Risk factors of healthcare-associated CRKP infections in pediatric patients
Compared to CSKP-infected patients (Table 3), CRKP-infected patients stayed in hospital for a longer time (39 days versus 29.5 days, P < 0.05) and received more therapies of mechanical ventilation (45.0% versus 28.0%, P < 0.05). More CRKP-infected patients developed organ dysfunction than CSKP-infected patients (36.0% versus 17.7%, P < 0.05). The poor outcomes were similar between CSKP-infected and CRKP-infected patients (14.4% versus 14%, P > 0.05).
Multiple regression analysis showed that children from rural area (OR: 1.78, 95% CI:1.06–2.99, P < 0.05), invasive mechanical ventilation (OR:1.79, 95% CI: 1.01–3.19, P < 0.05), prior antibiotic therapy before hospitalization (OR: 1.88, 95% CI:1.07–3.29, P < 0.05) and prior hospitalization in the past 30 days (OR: 2.17, 95% CI:1.26–3.73, P < 0.05) were independent risk factors for CRKP infections (Table 4).

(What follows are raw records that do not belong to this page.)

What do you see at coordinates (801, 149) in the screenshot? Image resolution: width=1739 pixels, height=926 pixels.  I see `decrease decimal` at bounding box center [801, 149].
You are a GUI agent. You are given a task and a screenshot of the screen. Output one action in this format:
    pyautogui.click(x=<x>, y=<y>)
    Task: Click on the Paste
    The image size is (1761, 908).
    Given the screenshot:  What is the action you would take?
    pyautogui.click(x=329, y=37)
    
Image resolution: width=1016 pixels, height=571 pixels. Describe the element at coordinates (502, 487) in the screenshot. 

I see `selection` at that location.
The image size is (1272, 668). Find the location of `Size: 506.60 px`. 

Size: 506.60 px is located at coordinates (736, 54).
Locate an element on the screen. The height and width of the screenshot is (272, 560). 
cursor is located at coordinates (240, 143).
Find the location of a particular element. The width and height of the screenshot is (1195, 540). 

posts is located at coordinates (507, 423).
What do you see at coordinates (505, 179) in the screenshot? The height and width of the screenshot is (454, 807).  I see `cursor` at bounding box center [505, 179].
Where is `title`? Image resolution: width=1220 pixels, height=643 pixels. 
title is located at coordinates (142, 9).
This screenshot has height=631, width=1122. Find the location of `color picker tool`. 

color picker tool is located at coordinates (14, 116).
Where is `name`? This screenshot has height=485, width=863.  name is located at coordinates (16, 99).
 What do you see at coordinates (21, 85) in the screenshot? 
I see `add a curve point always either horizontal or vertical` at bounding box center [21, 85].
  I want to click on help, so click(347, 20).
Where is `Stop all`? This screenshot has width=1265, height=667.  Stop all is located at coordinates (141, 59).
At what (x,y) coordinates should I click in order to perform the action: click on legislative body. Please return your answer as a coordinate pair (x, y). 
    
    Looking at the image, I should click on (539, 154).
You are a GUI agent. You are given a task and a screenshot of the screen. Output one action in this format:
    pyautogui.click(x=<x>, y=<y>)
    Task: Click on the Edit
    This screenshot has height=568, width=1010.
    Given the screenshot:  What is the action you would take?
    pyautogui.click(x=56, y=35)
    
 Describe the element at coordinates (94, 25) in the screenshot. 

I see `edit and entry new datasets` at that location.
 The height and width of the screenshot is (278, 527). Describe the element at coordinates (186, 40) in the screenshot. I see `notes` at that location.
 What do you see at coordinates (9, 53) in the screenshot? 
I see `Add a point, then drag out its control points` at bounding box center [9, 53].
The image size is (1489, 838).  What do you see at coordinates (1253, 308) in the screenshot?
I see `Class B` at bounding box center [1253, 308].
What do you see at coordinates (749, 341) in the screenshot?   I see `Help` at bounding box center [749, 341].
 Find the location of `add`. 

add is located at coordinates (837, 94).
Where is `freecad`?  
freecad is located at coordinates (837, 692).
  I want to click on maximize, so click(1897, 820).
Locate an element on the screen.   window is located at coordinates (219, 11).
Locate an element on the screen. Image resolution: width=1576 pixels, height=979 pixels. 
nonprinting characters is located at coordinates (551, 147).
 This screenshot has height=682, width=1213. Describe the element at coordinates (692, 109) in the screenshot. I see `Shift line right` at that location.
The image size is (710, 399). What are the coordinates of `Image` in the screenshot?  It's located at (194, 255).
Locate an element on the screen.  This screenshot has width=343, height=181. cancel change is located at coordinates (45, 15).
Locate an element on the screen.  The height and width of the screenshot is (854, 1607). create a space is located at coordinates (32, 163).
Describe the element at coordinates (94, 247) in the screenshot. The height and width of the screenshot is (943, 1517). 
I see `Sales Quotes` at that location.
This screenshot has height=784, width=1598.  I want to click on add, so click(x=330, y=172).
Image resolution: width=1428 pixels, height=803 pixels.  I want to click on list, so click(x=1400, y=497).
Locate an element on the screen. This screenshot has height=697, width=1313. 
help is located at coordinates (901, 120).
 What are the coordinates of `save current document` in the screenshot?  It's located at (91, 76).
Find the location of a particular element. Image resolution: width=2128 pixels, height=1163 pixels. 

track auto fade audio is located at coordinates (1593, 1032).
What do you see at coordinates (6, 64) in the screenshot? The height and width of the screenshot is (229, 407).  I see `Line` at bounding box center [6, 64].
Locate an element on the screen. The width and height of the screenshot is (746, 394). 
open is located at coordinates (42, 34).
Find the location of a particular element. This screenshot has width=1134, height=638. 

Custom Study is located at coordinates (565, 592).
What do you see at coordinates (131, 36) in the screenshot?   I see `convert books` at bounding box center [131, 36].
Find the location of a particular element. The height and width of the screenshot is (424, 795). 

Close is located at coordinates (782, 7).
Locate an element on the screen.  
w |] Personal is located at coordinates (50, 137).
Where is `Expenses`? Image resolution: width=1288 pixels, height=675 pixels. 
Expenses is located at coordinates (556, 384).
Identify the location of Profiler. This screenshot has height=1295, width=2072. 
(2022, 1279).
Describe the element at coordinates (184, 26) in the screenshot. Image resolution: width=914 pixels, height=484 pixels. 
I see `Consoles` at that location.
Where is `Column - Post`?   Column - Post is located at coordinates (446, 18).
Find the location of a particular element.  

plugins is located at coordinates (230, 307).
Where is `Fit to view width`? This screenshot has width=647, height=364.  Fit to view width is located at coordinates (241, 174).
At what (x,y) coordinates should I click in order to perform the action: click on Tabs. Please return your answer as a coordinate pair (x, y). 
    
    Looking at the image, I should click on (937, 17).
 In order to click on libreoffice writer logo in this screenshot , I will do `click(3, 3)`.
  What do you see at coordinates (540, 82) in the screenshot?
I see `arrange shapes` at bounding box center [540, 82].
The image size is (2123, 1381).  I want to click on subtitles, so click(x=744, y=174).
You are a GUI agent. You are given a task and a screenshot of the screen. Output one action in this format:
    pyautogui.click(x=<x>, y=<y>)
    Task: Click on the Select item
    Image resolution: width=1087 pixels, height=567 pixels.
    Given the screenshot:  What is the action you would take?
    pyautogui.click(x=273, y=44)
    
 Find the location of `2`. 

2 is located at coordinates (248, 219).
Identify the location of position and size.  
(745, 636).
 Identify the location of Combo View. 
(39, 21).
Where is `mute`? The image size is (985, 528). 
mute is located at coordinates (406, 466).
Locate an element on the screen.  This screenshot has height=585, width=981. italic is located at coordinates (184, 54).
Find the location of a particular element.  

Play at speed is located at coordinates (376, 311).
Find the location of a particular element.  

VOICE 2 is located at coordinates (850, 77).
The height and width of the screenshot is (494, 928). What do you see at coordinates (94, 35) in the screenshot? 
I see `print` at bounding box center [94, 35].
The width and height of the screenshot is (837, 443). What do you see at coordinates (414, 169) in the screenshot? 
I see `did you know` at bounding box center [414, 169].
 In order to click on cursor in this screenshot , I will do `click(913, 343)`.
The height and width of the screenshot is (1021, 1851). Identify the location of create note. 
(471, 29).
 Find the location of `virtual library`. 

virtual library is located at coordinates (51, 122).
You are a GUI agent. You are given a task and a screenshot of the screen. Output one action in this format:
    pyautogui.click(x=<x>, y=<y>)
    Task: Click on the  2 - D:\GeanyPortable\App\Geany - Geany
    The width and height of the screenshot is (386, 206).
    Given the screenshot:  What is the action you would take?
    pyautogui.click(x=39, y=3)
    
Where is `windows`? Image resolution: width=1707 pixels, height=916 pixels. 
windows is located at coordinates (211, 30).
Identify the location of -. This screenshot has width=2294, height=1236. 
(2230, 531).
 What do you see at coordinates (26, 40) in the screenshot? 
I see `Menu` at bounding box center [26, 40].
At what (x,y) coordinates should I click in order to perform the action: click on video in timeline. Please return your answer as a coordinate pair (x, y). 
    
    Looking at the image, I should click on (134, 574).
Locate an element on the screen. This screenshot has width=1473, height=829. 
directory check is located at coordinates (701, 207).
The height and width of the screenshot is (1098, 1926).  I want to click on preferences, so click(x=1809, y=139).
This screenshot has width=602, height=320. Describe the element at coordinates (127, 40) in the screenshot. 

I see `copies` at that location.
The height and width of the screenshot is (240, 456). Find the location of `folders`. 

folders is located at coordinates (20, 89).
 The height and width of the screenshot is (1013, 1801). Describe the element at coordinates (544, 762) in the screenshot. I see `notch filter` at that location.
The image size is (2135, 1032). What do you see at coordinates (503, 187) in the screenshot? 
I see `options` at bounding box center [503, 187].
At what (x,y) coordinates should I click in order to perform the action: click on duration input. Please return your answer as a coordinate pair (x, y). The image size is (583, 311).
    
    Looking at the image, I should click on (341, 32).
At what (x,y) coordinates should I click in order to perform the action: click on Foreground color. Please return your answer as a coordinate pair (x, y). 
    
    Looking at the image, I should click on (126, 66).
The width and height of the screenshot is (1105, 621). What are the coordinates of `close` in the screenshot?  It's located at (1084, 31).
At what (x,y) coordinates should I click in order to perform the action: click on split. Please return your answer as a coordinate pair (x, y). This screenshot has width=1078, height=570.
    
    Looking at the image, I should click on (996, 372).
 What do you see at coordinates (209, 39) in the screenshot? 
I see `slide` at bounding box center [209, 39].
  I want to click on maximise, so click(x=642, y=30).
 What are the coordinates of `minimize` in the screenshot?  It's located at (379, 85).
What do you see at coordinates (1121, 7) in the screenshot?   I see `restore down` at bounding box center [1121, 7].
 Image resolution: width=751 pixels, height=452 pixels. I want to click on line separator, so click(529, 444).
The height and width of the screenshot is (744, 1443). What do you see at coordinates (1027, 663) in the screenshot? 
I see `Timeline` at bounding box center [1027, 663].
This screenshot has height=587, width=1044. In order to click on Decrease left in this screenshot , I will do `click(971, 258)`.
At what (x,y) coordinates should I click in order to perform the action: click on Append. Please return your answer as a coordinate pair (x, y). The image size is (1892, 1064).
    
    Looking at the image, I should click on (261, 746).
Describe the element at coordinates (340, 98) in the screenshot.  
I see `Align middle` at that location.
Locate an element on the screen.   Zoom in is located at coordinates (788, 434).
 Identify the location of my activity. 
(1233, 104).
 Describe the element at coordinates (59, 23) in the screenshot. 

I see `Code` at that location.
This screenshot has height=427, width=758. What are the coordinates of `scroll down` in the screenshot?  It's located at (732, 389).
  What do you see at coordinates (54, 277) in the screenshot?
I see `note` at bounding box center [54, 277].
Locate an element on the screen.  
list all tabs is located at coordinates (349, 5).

Risk factors of poor outcomes in pediatric patients with healthcare-associated KP infections
As shown in Table 5, univariate analysis showed that invasive mechanical ventilation, any organ dysfunction and septic shock were the significant risk factors for poor outcomes. Multiple regression analysis showed that organ dysfunction was an independent risk factor for the poor outcomes (OR:2.92, [95% CI: 1.23–6.95], P < 0.05).
Antimicrobial susceptibility patterns of healthcare-associated KP isolates
As shown in Table 6, healthcare-associated KP strains showed high frequency of resistance to carbapenem as well as other clinical important antibiotics usually recommended for the treatment of Enterobacteriaceae infections, such as third-generation cephalosporins, cefepime and piperacillin/tazobactam. Also, healthcare-associated KP strains showed significantly higher frequency of resistance to clinical important antibiotics than community-acquired KP stains. Besides, healthcare-associated KP strains showed relatively higher resistance percentage to tigecycline, amikacin, ciprofloxacin and levofloxacin (12.5%-23.7%). Healthcare-associated KP strains almost remained sensitive to polymyxin B.